TEXT EXCERPT:
══════════
ART+TECHNOLOGY LABSJune 30th, 2010
An ON SCREEN Research Report
By Adrian MacDonald
911 Seattle Media Arts Center is reinventing itself as a set of laboratories for innovative projects in media, with 3 distinct components: the Moving Image Lab (film and video), the Next Generation Lab (education), and the Art + Technology Lab/911 Media Arts Gallery. By way of due diligence, we researched 3 more laboratories in Seattle exploring the bleeding edge of art and technology.
University of Washington’s DX Arts
Now in its fifth year of existence after securing a special initiative grant from the University of Washington, DX Arts is arguably the nation’s premiere institution for experiments and research in mixing art and science. With a full-service fabrication shop in Fremont, lavishly fitted classrooms on campus, and course sequences in video, sound, mechatronics, and 3D technology, the program is known for educating students equally to be scientists, technologists, and artists. It has also been one of the first worldwide to pioneer the idea of a PhD not in art history or criticism, but in art creation.
══════════
WRITTEN EXERCISE 1: Copy out word for word the passage of the art and technology labs report that begins with the words "University of Washington’s" and ends with "in art creation.".
══════════
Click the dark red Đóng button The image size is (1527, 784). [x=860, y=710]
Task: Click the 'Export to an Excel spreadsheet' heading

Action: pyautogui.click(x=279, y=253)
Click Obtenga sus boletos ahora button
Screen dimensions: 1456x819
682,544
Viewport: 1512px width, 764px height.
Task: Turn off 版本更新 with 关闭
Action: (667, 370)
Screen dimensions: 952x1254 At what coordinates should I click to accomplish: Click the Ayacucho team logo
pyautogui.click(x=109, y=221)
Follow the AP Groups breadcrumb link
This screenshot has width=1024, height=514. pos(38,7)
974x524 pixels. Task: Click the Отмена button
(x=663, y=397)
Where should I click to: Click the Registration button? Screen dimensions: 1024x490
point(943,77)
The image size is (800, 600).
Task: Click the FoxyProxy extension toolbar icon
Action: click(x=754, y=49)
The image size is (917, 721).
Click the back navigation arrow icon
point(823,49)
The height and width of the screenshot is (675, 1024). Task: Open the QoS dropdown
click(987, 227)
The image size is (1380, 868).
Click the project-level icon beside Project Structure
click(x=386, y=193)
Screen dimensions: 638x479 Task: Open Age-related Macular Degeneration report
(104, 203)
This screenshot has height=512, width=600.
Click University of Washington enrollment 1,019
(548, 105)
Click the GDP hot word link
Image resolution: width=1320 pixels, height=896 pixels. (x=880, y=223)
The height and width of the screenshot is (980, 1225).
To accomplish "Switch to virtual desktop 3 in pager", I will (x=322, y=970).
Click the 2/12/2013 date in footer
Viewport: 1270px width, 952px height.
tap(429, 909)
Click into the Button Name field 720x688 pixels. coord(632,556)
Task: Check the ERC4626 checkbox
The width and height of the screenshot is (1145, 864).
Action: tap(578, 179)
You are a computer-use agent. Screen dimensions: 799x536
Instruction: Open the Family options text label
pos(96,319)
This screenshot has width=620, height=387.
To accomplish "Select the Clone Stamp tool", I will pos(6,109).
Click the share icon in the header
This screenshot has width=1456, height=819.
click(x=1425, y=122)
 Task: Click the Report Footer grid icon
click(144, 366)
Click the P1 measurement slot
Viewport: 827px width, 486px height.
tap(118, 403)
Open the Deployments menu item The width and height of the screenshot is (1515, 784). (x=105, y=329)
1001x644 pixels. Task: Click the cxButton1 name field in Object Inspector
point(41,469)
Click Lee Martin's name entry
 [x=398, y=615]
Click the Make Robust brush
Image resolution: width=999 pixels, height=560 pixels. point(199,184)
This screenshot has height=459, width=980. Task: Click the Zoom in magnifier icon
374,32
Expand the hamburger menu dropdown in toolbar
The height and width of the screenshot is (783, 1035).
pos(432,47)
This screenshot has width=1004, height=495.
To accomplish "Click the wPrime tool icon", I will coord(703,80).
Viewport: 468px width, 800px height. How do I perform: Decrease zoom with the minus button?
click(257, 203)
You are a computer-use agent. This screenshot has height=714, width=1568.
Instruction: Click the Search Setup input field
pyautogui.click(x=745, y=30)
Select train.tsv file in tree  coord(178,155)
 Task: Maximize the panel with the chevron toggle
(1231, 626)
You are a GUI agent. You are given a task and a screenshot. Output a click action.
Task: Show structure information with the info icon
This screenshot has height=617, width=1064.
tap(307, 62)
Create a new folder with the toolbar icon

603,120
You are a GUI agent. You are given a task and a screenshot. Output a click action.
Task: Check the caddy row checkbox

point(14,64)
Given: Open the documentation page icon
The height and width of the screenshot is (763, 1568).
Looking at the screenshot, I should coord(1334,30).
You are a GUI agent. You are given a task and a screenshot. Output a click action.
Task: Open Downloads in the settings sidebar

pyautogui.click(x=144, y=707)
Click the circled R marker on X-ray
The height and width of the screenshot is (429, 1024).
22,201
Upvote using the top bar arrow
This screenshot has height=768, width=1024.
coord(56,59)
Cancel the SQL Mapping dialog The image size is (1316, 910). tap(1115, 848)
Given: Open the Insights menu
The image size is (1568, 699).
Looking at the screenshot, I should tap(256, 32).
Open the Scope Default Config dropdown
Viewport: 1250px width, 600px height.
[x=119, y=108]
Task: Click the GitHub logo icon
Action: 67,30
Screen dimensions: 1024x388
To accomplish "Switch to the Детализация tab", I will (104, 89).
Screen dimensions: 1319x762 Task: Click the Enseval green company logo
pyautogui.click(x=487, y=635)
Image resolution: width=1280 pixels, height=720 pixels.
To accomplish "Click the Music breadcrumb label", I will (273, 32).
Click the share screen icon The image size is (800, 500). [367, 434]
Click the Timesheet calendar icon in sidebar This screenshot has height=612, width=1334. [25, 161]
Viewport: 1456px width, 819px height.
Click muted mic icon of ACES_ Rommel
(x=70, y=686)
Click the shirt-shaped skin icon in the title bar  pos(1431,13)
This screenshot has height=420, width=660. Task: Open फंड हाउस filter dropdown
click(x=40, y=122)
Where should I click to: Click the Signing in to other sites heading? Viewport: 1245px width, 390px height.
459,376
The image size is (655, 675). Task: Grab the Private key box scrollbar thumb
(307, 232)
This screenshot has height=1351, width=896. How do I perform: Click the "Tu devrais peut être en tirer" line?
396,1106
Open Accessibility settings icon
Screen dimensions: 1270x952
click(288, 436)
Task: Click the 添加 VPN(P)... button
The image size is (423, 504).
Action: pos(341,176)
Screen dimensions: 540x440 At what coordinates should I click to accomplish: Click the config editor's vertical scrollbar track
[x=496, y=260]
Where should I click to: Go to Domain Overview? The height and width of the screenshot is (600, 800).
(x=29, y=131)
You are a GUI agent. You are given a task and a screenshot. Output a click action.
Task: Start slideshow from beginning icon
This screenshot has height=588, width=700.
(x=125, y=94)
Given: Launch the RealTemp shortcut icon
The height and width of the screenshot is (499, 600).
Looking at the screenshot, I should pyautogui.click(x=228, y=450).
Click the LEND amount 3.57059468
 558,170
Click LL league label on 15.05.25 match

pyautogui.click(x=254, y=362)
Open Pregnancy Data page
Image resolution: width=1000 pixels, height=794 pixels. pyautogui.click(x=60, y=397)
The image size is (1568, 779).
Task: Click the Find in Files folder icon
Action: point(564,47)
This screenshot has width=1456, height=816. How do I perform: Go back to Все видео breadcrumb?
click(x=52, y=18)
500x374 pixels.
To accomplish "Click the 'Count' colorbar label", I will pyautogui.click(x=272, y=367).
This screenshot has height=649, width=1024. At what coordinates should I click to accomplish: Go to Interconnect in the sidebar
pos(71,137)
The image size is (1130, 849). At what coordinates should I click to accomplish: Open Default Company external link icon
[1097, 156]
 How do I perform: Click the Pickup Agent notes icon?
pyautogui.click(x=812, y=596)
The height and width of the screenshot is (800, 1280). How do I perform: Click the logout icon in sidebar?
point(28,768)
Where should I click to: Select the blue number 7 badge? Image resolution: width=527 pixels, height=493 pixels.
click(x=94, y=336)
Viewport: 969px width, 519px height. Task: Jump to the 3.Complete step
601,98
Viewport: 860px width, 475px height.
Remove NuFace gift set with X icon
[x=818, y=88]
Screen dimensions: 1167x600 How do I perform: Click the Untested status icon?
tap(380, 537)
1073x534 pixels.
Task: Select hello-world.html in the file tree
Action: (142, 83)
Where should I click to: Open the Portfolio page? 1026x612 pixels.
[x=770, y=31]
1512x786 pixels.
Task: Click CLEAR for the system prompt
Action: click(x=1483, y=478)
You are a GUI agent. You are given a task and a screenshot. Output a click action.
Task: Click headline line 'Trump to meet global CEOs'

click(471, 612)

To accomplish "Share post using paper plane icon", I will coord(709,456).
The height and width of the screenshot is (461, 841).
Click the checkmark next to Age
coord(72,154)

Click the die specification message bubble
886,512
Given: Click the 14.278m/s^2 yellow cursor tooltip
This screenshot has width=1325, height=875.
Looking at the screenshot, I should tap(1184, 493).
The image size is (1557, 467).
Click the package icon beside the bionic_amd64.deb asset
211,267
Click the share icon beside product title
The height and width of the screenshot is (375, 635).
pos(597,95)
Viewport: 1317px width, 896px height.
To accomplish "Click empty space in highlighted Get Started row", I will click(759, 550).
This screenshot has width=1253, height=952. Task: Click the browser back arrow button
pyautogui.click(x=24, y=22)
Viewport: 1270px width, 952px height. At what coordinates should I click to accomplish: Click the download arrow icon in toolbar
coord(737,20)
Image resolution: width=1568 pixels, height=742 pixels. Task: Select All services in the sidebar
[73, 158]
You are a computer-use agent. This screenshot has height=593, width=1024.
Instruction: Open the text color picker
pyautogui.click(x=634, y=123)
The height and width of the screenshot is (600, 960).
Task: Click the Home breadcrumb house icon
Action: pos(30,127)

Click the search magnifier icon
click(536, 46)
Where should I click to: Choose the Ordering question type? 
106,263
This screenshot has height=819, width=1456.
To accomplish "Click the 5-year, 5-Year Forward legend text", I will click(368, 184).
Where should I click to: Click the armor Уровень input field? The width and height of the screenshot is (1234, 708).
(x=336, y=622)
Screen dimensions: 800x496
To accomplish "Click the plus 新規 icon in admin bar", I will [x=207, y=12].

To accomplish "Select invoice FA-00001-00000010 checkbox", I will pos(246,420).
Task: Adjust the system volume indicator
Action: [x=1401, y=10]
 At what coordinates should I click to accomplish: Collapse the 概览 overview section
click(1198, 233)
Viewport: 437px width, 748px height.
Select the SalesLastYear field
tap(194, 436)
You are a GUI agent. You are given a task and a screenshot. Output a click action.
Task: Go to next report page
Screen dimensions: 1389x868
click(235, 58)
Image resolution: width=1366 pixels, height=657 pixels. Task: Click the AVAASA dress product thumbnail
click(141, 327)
══════════
WRITTEN EXERCISE 2: Quote the records from the line containing "This screenshot has height=649, width=1024." through the line containing "point(28,768)", including both of those lines.

ANSWER 1:
University of Washington’s DX Arts
Now in its fifth year of existence after securing a special initiative grant from the University of Washington, DX Arts is arguably the nation’s premiere institution for experiments and research in mixing art and science. With a full-service fabrication shop in Fremont, lavishly fitted classrooms on campus, and course sequences in video, sound, mechatronics, and 3D technology, the program is known for educating students equally to be scientists, technologists, and artists. It has also been one of the first worldwide to pioneer the idea of a PhD not in art history or criticism, but in art creation.

ANSWER 2:
This screenshot has height=649, width=1024. At what coordinates should I click to accomplish: Go to Interconnect in the sidebar
pos(71,137)
The image size is (1130, 849). At what coordinates should I click to accomplish: Open Default Company external link icon
[1097, 156]
 How do I perform: Click the Pickup Agent notes icon?
pyautogui.click(x=812, y=596)
The height and width of the screenshot is (800, 1280). How do I perform: Click the logout icon in sidebar?
point(28,768)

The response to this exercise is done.